Re: Byte Order Marks

From: DougEwell2@cs.com
Date: Tue Apr 10 2001 - 11:50:30 EDT


In a message dated 2001-04-10 3:04:09 Pacific Daylight Time,
tomas.mcguinness@cmg.nl writes:

> When looking at a document would it be safe to assume that if you found any
> of the following Byte Order Marks
> * 0xFFFE (UCS-2 Little Endian)
> * 0xFEFE (UCS-2 Big Endian)

should be 0xFEFF

> * 0xEFBBBF (UTF-8)
> That the document is encoded with that encoding format. That means that if
I
> found the first 3 octets to be EF BB EF could I assume I am dealing with a
> UTF-8 Document.

That is usually a safe assumption and a good practice, except that if the
first two bytes are 0xFF 0xFE, you should check the next two to see if they
are 0x00 0x00 (which would signify little-endian UCS-4).

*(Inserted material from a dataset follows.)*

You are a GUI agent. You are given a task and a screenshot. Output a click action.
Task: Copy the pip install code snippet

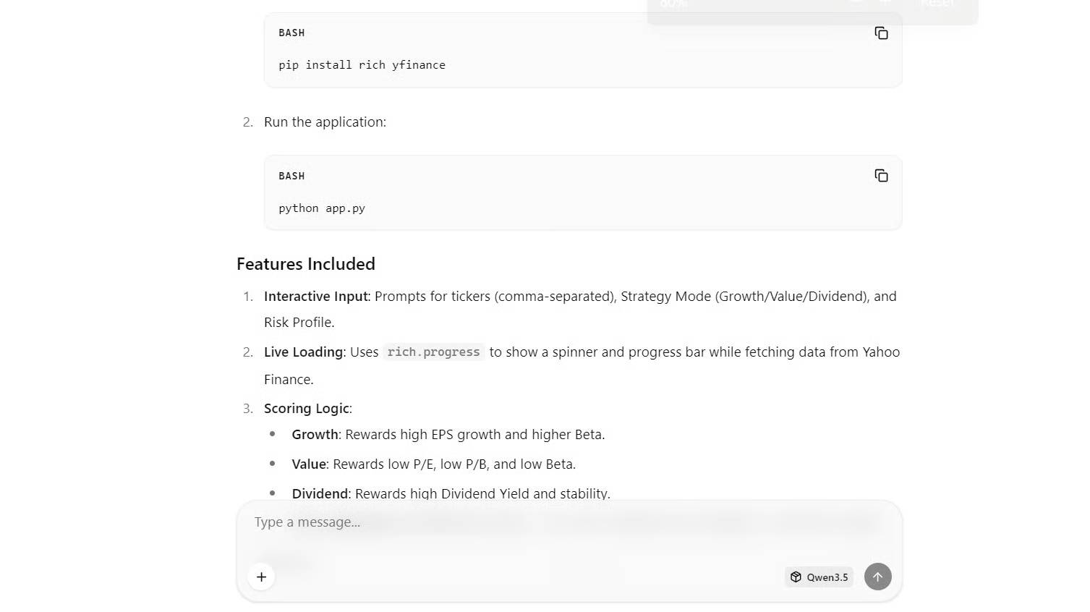881,33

Also, think in terms of UTF-16, not UCS-2.

> Apart from UTF and Unicode/UCS encoding formats do any other "legacy"
> character sets use Byte Order Marks?

Good question. I have not heard of any.

To follow up, what about signatures that are not necessarily byte order
marks? UTF-8 does not need a BOM, so the signature 0xEF 0xBB 0xBF is useful
for the purpose Tomás mentioned, to indicate the encoding. Do any other
character sets have such signatures?